_DATA PROVIDED_
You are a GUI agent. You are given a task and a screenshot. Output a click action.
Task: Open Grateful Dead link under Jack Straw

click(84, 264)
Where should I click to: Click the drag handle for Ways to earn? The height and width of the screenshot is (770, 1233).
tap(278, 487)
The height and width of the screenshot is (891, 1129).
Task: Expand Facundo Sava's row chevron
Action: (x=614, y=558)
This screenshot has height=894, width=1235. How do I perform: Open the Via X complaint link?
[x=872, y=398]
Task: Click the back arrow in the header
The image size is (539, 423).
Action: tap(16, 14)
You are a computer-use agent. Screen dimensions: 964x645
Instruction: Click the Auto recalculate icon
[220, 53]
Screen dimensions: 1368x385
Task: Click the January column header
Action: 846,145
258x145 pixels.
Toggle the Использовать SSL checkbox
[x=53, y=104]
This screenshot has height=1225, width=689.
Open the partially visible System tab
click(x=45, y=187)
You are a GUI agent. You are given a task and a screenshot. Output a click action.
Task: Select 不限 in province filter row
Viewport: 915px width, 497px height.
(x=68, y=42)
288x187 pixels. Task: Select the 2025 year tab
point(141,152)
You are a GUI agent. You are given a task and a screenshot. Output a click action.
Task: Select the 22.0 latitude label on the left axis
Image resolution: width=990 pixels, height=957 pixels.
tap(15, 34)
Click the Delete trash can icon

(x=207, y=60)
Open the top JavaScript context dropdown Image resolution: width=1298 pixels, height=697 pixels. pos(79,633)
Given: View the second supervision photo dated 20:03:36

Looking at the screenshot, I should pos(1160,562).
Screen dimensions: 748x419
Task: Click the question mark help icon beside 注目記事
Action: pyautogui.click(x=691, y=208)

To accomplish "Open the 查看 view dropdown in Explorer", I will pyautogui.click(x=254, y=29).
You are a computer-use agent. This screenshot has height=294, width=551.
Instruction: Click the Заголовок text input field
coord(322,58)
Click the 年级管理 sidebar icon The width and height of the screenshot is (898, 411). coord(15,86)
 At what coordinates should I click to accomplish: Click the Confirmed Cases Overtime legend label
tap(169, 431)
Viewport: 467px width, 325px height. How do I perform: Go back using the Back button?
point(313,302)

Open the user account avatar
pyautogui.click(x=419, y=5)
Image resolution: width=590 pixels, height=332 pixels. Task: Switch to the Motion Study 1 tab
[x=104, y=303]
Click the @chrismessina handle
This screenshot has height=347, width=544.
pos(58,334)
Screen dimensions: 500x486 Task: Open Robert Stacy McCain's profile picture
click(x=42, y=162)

_YOUR INSTRUCTIONS_
Repeat precisely the lines of the data starting at the one containing "You are a computer-use agent. This", last line included.

_COMPLETED TASK_
You are a computer-use agent. This screenshot has height=294, width=551.
Instruction: Click the Заголовок text input field
coord(322,58)
Click the 年级管理 sidebar icon The width and height of the screenshot is (898, 411). coord(15,86)
 At what coordinates should I click to accomplish: Click the Confirmed Cases Overtime legend label
tap(169, 431)
Viewport: 467px width, 325px height. How do I perform: Go back using the Back button?
point(313,302)

Open the user account avatar
pyautogui.click(x=419, y=5)
Image resolution: width=590 pixels, height=332 pixels. Task: Switch to the Motion Study 1 tab
[x=104, y=303]
Click the @chrismessina handle
This screenshot has height=347, width=544.
pos(58,334)
Screen dimensions: 500x486 Task: Open Robert Stacy McCain's profile picture
click(x=42, y=162)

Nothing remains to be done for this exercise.